“Big, confident, and sensuous works. In front of them, you feel joy and exuberance.” —Boston Globe

Painting is perhaps more vital today than any time since the heyday of the New York School in the late 1940s and 1950s, and Amy Sillman is one of its most influential practitioners and thinkers. Through her dramatic shifts in style, sophisticated writings, and her role as head of the painting program at Bard College’s prestigious MFA program, she has proven that the basic building blocks of 20th-century painting are as relevant as ever.

Amy Sillman: one lump or two—the artist’s first museum survey—follows her development as an artist from the mid-1990s to the present, as her work moved from drawing to painting to moving images, and from figuration to abstraction. Featured are more than 90 works, including drawings, paintings, ‘zines (which she calls “a chance to present one’s own epiphanies”), and the artist’s recent forays into animated film.

Sillman’s early works, characterized by cartoon lines and a riot of pastel and acid hues, move effortlessly from figure to landscape, playfully and often humorously exploring problems of physical and emotional scale with observations that are both wry and revealing.

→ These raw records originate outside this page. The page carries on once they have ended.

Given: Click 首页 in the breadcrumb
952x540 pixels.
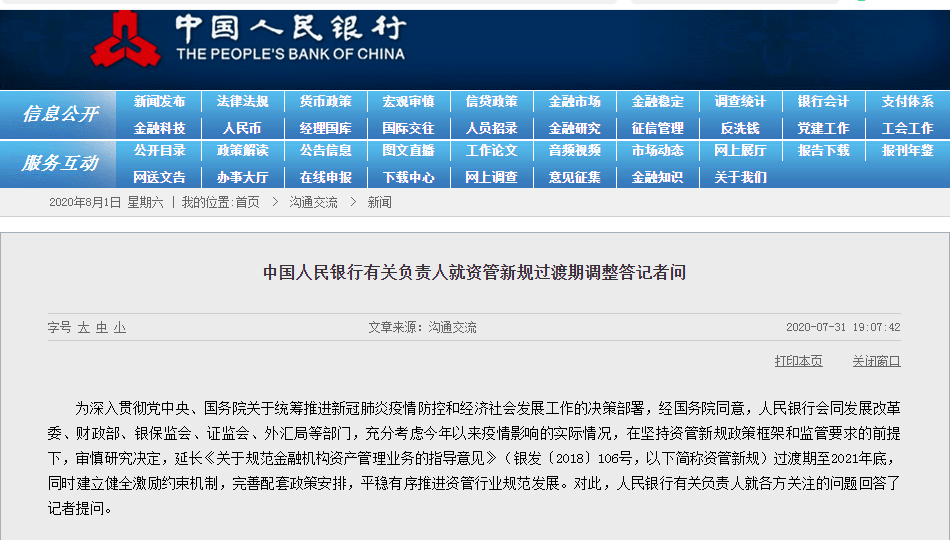Looking at the screenshot, I should click(x=247, y=202).
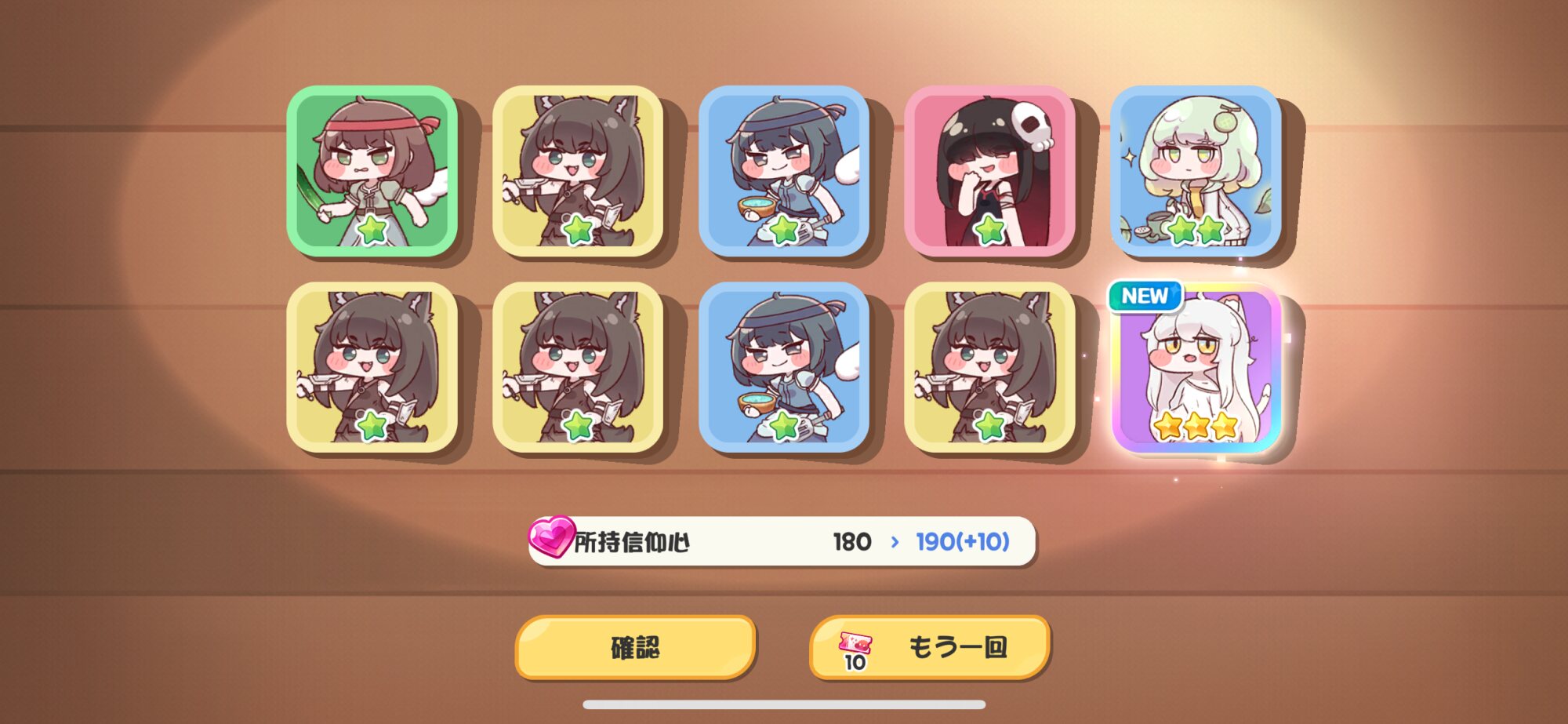The image size is (1568, 724).
Task: Open the pink card with skull-hat girl
Action: (989, 171)
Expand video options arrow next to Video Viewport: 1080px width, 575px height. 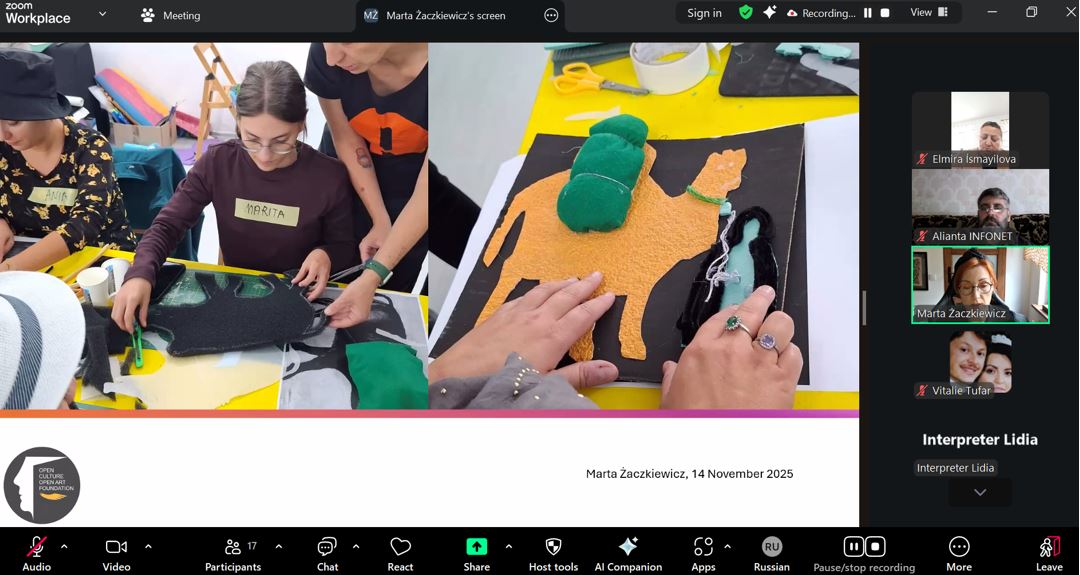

In the mid-2000s, Sillman took a different track as she started to draw couples from life in intimate pencil, ink, and gouache drawings that she then translated from memory into paintings with bold brushstrokes and abstract blocks of rich color. These paintings, with their angular forms and unexpected palettes, proved to be a reinvigorated form of 21st-century abstract expressionism.

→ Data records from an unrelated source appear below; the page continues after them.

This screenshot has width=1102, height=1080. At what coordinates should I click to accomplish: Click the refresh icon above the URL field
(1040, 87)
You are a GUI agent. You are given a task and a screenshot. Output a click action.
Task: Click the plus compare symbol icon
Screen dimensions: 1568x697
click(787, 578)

As artists started to question painting’s role in an age of reproduction and mass media, many looked to photography. Sillman turned instead to the diagram, injecting into her lush, abstract fields of color the sort of stringent line so often used to communicate complex information. Most recently, Sillman has questioned whether painting needs paint at all, making drawings on her iPhone that she transforms into movies that bring back the neurotic figures of her early images while delving further into the current roles of abstraction, color, and the diagram.

Organized by Helen Molesworth, Barbara Lee Chief Curator.